## YOUR OBJECTIVE
Output as a numbered list the lines from the start of the records through the line containing "Looking at the screenshot, I should 128,498.", both ends included, leaving out blank lines.

## ENTRIES SHOWN
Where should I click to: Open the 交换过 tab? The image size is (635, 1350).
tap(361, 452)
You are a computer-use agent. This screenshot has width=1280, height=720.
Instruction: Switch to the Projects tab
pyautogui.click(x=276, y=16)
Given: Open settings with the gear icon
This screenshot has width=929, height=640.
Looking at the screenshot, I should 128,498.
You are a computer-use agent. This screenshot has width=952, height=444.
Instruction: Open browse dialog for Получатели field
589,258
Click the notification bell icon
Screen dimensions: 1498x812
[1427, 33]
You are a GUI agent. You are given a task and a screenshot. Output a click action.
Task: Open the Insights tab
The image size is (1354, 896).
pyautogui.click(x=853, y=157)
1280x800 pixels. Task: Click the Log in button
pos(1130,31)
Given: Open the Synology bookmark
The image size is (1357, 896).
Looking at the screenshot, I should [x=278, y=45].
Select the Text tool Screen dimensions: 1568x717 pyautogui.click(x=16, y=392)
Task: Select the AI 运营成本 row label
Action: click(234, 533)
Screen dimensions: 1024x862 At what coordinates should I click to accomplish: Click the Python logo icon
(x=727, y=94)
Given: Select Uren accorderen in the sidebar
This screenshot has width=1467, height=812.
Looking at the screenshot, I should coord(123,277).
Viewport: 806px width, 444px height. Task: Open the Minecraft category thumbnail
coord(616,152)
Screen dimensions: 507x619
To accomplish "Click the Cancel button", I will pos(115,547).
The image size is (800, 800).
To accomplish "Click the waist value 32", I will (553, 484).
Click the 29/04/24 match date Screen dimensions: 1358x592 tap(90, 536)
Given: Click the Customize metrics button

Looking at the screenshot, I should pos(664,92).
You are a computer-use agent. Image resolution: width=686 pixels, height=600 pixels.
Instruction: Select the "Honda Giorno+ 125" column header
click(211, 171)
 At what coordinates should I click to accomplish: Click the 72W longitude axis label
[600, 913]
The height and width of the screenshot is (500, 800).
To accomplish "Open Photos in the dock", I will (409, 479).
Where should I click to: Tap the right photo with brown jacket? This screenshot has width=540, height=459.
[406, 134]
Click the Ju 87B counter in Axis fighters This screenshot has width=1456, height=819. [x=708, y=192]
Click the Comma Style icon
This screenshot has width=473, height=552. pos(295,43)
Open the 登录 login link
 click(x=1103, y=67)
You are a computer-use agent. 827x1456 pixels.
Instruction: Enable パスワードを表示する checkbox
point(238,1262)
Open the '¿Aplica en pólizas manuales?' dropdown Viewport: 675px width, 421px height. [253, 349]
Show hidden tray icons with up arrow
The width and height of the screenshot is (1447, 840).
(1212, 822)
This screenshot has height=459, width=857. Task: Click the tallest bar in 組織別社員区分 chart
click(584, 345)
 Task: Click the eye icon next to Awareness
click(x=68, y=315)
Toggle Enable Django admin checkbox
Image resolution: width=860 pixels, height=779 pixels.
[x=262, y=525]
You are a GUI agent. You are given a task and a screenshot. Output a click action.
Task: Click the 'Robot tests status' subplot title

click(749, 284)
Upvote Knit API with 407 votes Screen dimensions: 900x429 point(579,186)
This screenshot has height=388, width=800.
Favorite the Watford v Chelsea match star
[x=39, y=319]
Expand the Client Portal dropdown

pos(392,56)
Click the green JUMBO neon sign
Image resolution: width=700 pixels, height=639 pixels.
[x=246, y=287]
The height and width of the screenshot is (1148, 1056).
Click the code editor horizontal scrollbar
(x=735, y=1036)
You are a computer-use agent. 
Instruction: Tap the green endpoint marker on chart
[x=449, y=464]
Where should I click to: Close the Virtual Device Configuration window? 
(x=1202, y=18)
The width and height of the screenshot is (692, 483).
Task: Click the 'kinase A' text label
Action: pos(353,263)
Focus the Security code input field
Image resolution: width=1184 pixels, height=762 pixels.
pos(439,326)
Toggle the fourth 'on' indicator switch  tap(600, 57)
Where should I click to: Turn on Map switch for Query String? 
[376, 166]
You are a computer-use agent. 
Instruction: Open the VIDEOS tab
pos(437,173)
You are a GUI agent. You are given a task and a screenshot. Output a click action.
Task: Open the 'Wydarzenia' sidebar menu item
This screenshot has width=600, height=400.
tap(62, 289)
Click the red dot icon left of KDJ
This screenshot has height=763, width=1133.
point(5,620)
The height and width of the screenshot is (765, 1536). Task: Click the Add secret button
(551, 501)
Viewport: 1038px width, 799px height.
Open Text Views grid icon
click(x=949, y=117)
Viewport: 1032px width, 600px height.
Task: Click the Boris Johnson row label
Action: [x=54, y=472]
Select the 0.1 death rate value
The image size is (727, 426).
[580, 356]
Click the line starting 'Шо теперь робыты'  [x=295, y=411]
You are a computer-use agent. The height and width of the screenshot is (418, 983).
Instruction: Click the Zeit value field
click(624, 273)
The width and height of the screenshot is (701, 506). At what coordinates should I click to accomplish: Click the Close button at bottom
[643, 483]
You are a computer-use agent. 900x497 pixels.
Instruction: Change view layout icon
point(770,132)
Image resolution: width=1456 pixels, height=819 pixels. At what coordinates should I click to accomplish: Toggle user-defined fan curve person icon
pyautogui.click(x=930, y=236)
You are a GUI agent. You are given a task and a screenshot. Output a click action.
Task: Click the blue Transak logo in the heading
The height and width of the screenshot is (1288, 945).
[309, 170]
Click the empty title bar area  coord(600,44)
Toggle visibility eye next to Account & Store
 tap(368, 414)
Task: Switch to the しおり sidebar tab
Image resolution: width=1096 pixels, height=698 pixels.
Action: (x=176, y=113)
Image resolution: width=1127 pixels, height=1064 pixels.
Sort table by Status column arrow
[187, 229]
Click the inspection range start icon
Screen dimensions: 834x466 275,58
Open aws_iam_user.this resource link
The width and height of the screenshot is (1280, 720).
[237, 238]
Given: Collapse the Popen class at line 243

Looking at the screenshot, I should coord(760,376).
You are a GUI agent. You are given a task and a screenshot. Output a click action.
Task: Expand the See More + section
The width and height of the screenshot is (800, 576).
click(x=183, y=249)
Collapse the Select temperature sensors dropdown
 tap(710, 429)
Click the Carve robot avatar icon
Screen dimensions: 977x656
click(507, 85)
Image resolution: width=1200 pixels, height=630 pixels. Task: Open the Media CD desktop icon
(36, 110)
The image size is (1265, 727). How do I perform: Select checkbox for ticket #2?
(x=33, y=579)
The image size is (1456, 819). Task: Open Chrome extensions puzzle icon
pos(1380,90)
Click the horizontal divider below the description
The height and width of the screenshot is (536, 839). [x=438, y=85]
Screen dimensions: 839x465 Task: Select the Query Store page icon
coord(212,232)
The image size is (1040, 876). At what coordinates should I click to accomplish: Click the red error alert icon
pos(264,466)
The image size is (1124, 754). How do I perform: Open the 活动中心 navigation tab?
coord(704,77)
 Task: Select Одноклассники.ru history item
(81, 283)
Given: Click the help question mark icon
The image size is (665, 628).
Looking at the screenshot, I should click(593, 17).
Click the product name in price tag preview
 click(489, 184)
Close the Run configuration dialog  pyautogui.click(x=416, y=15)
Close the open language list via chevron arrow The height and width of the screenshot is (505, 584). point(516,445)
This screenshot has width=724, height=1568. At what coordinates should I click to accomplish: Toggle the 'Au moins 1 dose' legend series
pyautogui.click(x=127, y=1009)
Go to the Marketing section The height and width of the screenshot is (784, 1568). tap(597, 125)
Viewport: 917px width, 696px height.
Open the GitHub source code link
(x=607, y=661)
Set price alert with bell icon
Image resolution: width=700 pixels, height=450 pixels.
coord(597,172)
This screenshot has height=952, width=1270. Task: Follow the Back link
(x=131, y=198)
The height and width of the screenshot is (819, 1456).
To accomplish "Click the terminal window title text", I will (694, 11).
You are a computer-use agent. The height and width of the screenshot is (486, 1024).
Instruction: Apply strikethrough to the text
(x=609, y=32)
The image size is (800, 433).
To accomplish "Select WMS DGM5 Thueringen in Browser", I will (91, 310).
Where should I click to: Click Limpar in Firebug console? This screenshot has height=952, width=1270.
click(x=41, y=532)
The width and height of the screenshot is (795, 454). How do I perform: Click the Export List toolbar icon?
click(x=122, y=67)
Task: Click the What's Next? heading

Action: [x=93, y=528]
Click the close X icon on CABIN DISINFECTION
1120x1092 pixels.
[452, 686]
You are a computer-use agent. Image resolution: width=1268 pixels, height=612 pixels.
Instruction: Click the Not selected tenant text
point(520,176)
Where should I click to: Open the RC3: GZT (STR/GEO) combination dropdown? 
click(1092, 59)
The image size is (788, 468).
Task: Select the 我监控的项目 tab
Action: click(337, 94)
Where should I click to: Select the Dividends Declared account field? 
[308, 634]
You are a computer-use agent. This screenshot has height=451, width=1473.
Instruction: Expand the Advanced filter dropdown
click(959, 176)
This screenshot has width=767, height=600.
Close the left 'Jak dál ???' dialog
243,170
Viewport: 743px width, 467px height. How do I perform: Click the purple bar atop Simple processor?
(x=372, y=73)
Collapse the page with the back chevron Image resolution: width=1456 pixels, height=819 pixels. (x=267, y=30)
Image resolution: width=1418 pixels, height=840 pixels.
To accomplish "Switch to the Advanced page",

## ANSWER IN FULL
1. Where should I click to: Open the 交换过 tab? The image size is (635, 1350).
2. tap(361, 452)
3. You are a computer-use agent. This screenshot has width=1280, height=720.
4. Instruction: Switch to the Projects tab
5. pyautogui.click(x=276, y=16)
6. Given: Open settings with the gear icon
7. This screenshot has width=929, height=640.
8. Looking at the screenshot, I should 128,498.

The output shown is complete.